Las infames traducciones
La traducción al castellano de los treinta primeros títulos de la colección, publicados en España bentre 1968 y 1980 por Editorial Molinó, corrió a cargo de cinco profesionales diferentes, cada uno de ellos con sus luces y sus sombras. Estos traductores fueron:
- M. L. Pol de Ramírez (12 títulos)
- C. Unterlohner (3 títulos)
- Martí Lloret (1)
- Ramón Margalef Llambrich (4 títulos)
- M. Giménez (10 títulos)
He decidido incluir esta entrada en el apartado Escritores, porque las traducciones realizadas por alguno de estos profesionales fue tan nefasta que, al comparar su trabajo con los textos originales, da la impresión que los reescribieron a su antojo.

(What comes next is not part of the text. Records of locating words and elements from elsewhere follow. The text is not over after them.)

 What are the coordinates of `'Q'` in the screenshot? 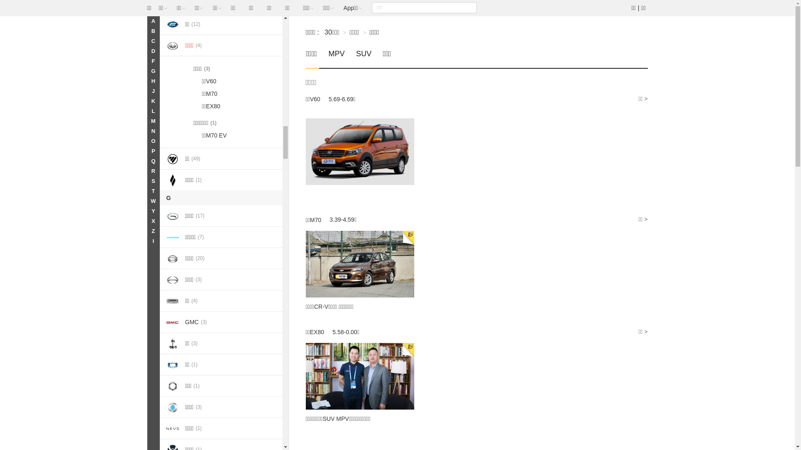 It's located at (153, 161).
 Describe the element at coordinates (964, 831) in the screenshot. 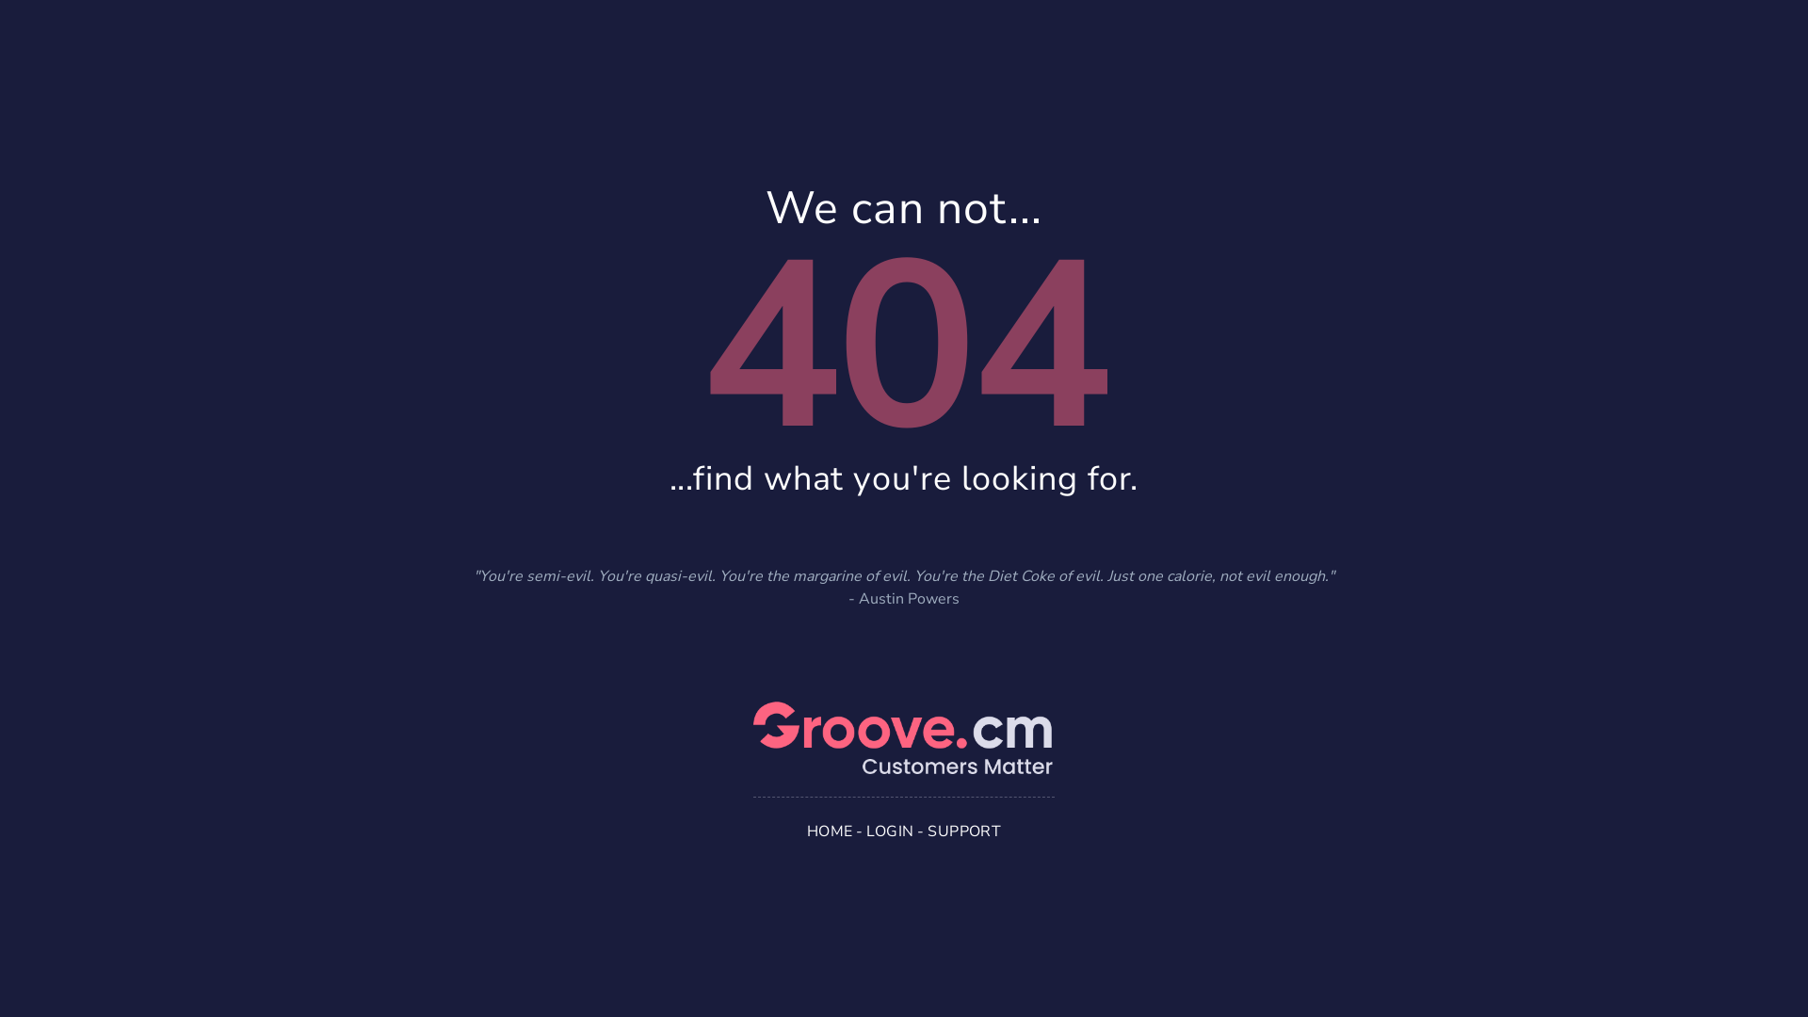

I see `'SUPPORT'` at that location.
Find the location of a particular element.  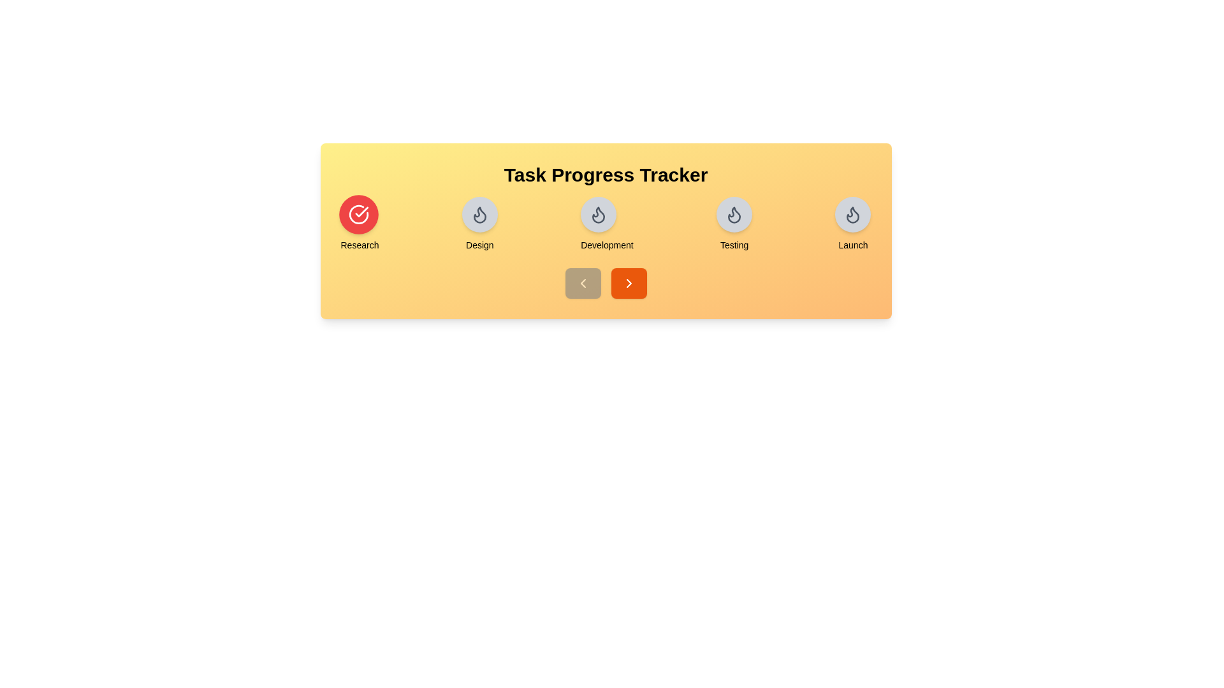

the gray button with a left-facing chevron icon located in the middle-bottom section of the interface, part of a two-button navigation group is located at coordinates (582, 282).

En otros casos, la traducción de elementos identitarios de la serie variaba notablemente, dependiendo de quien la realizase. Valga como ejemplo que el remolque oculto entre los montones de chatarra que servía de oficina a Los Tres Investigadores, recibirá tres nombres diferentes en estas novelas.
M. L. Pol de Ramírez
María Lourdes Pol de Ramírez fue la encargada de la traducción de los doce títulos de la colección original que se detallan a continuación: 1, 2, 3, 4, 5, 6, 7, 8, 9, 10, 13 y 14.
Aunque ninguno de los profesionales que la siguieron la superaría en cuanto al número de títulos traducidos, su trabajo dejó muchísimo que desear, especialmente en la adaptación y traducción de los primeros libros de la colección .
En algunos casos realizó traducciones erróneas de elementos icónicos de las novelas. Por ejemplo:
- El nombre de la puerta secreta “Easy Three” fue traducido como “Los Tres Tranquilos”, algo sinsentido y ridículo. Al ver el nombre de las otras puertas secretas es fácil comprobar que Robert Arthur utilizó el término “Three” como ordinal y no como sustantivo. La traducción correcta de esta puerta hubiese sido «Fácil Tres».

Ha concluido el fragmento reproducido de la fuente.